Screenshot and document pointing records
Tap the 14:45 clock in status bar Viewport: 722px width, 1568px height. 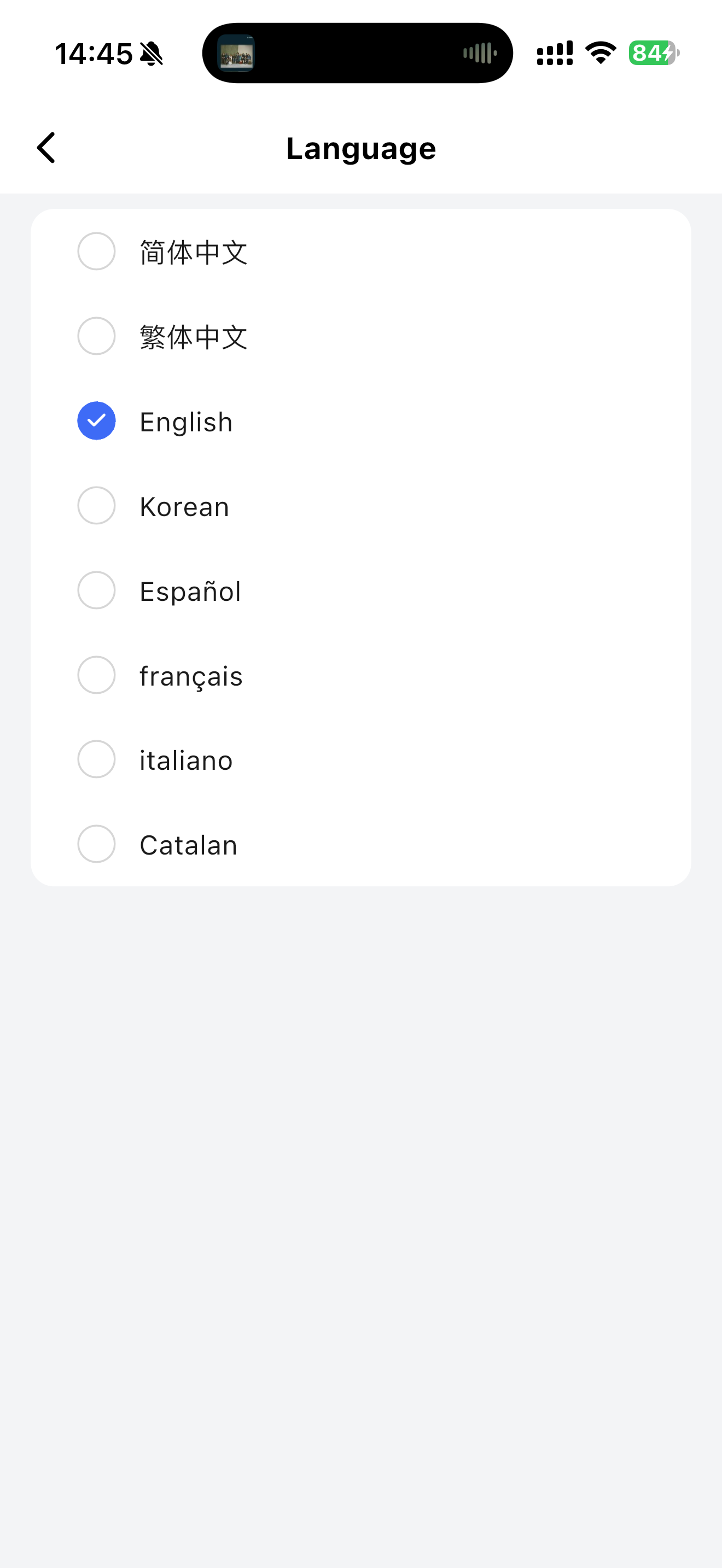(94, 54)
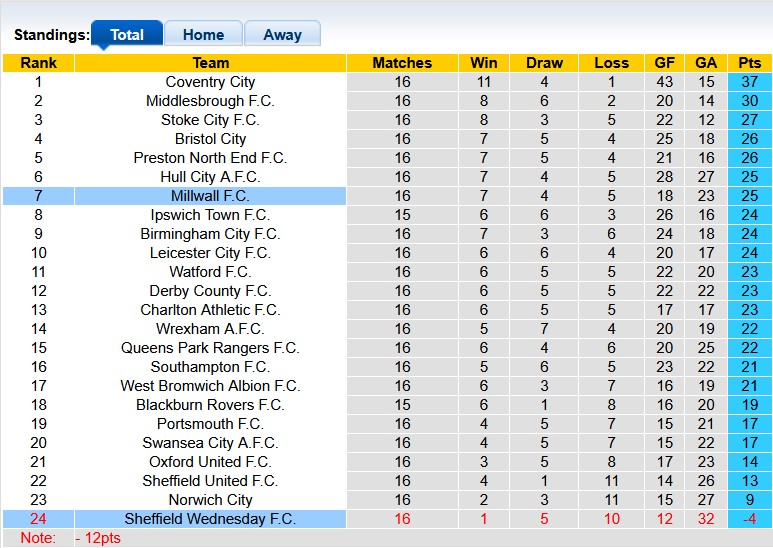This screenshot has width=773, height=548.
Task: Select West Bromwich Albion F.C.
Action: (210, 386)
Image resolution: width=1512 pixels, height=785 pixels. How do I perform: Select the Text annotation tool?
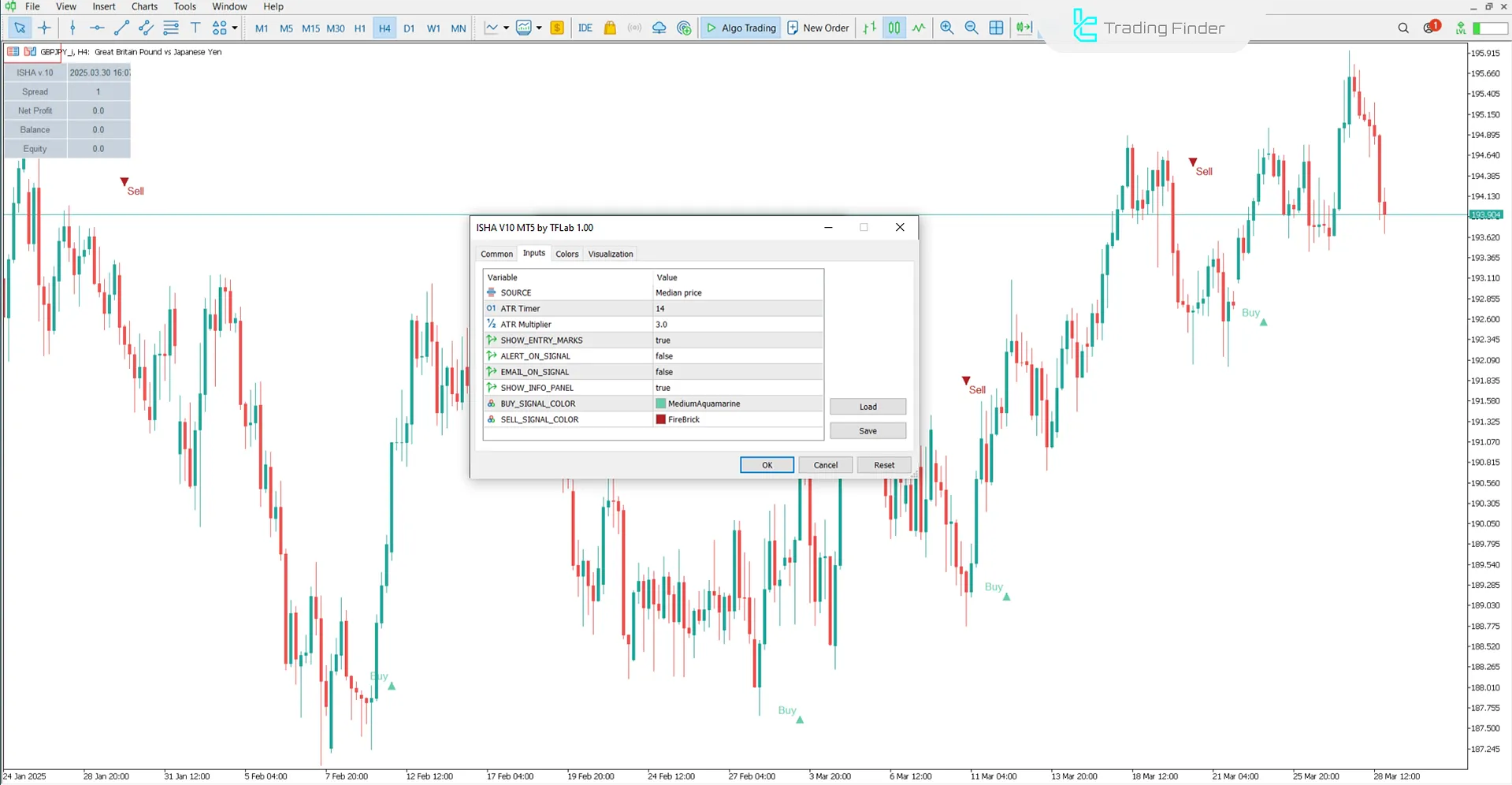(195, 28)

__Exercise task__.
Recast the records above as a numbered list, starting at the line containing "Image resolution: width=1512" and ending at the last line of the records, and leave out any blank lines and pictures.

__Right answer__.
1. Image resolution: width=1512 pixels, height=785 pixels. How do I perform: Select the Text annotation tool?
2. (195, 28)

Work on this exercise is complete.